布园重访 8.3分
读书笔记 第141页
夭夭

… 他持续无望的祈祷, 无非是为了免受叨扰。在他内心里蔚蓝色的水边,飒飒的棕树旁,他就像一个快乐而无害的波利尼西亚人,只有当大轮船将船锚抛到了珊瑚礁上,切割机开上了潟湖的沙滩,山坡上出现了从未见过的靴印,商人的、官员的、布道者的、游人的侵略冷酷地踏上了这片土地——只有这时,他才开始翻出部落里古老的武器,在山坡上擂响鼓点;或者,更简单些,从阳光照耀的门边转身而去,孤身躺在黑暗之中,那里,墙上画着的无力的神像,只徒劳地排成一列,而他,在一堆朗姆酒瓶子中间把心都咳了出来。
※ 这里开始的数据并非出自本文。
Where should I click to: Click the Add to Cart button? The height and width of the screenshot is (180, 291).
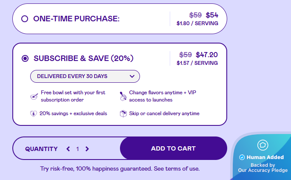point(173,148)
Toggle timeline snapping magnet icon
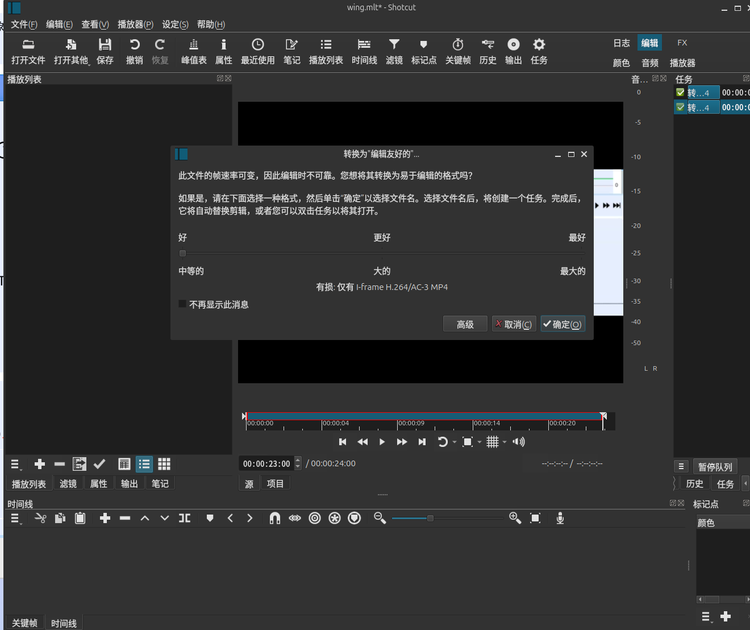 click(x=274, y=518)
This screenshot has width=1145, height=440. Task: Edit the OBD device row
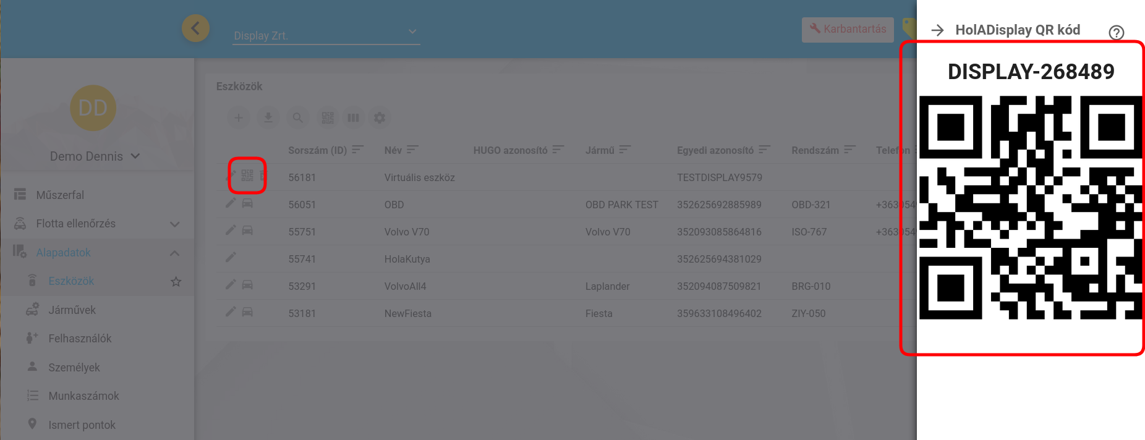[231, 203]
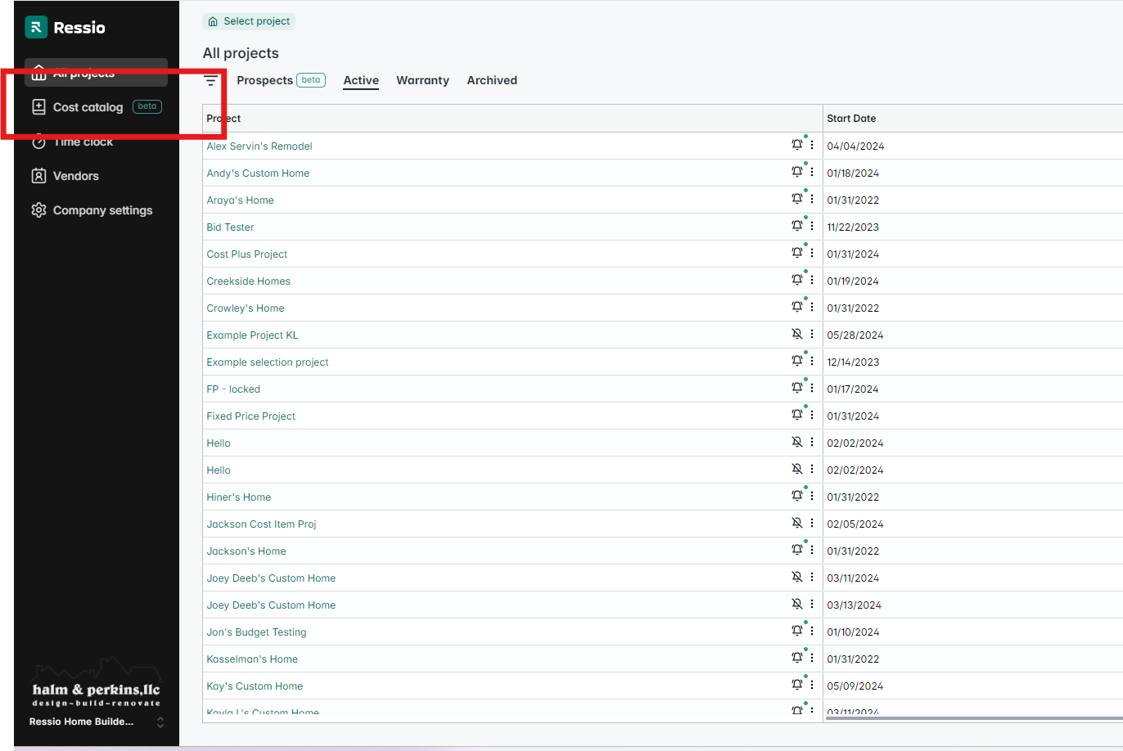Open the Time clock section
The width and height of the screenshot is (1123, 751).
click(84, 142)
... His constant, despairing prayer was to be let alone. By the blue waters and rustling palms of his own mind he was happy and harmless as a Polynesian; only when the big ship dropped anchor beyond the coral reef, and the cutter beached in the lagoon, and, up the slope that had never known the print of a boot, there trod the grim invasion of trader, administrator, missionary, and tourist — only then was it time to disinter the archaic weapons of the tribe and sound the drums in the hills; or, more easily, to turn from the sunlit door and lie alone in the drakness, where the impotent, painted deities paraded the walls in vain, and cough his heart out among the rum bottles.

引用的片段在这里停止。